● GIVEN EXERCISE
Can you lay out the data below as a JSON list of strings, one string per line, skipping blank lines and leaving out the pictures?

● DATA FOR PROCESSING
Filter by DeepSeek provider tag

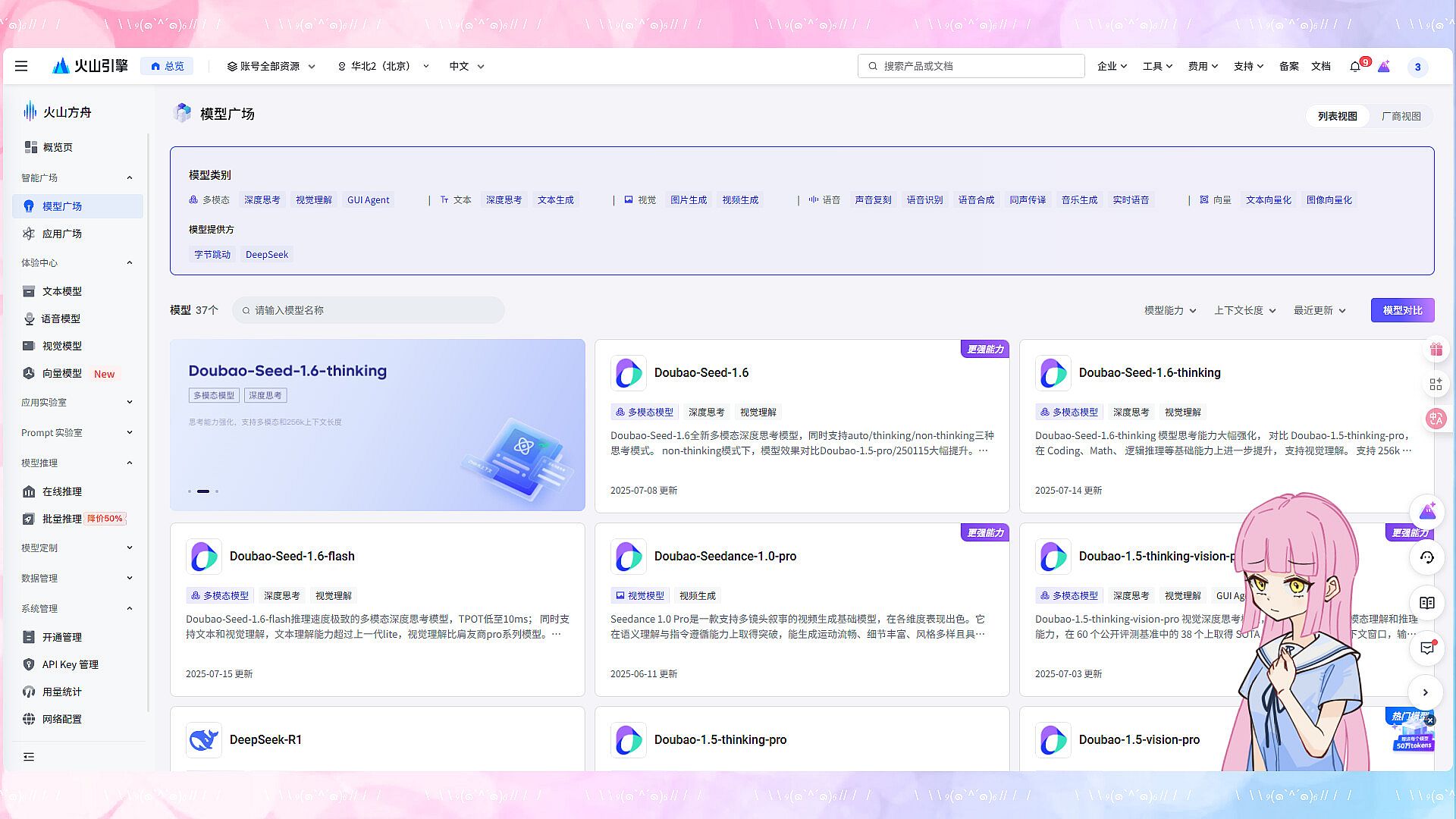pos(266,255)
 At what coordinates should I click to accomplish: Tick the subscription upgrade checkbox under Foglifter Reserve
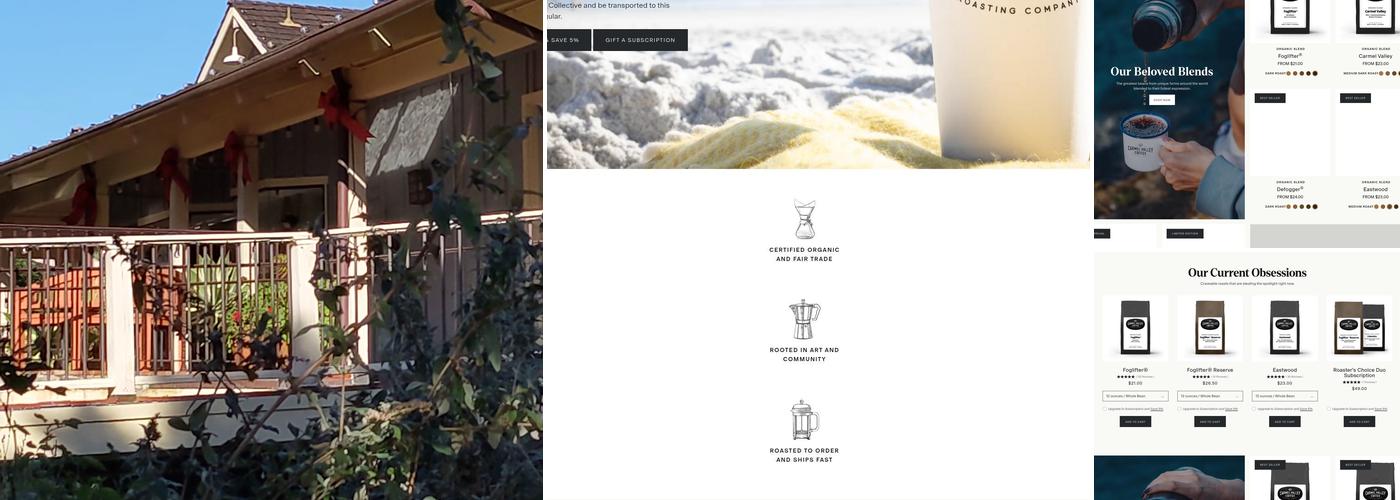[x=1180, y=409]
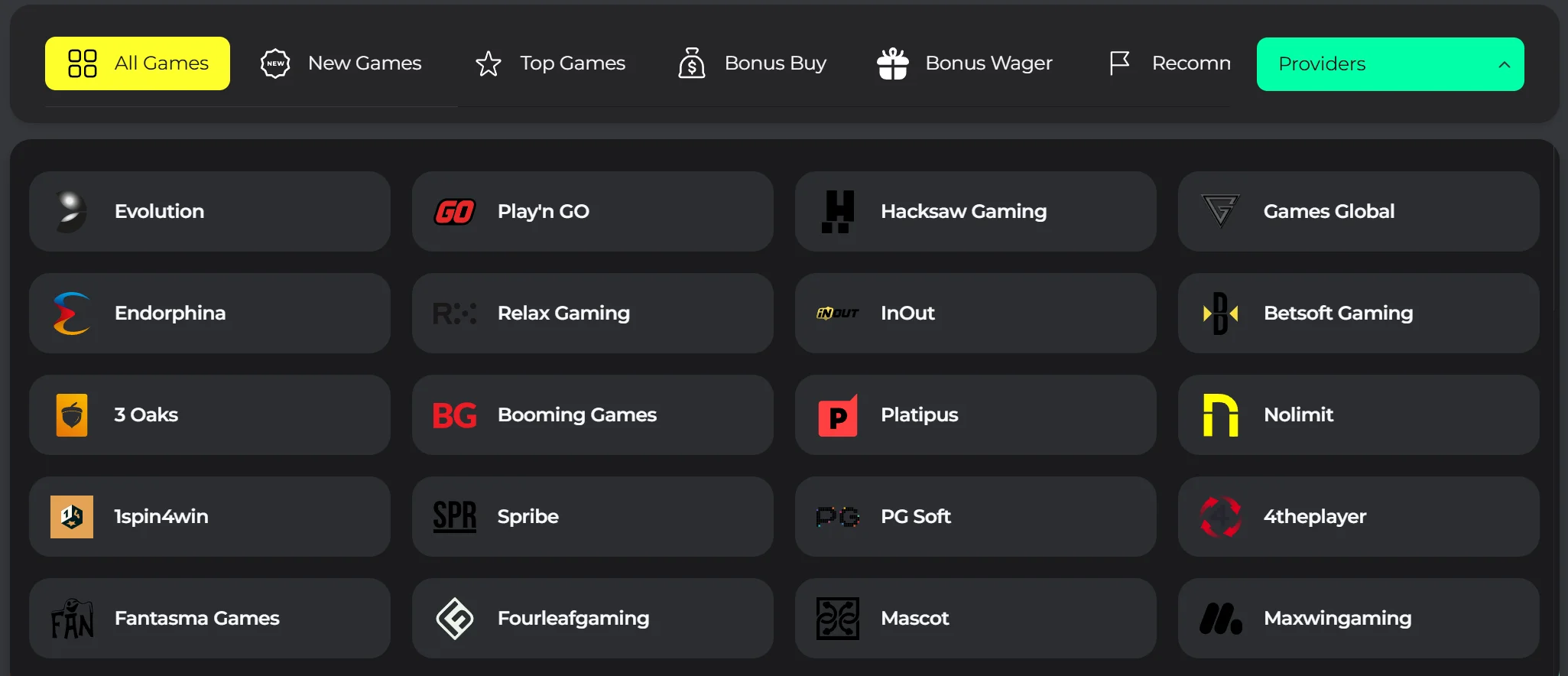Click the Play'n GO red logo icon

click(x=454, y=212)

● SOLVED PROBLEM
[
  "Filter by DeepSeek provider tag",
  "pos(266,255)",
  " At what coordinates should I click to accomplish: Tick the subscription upgrade checkbox under Foglifter Reserve",
  "[x=1180, y=409]",
  "Click the Play'n GO red logo icon",
  "click(x=454, y=212)"
]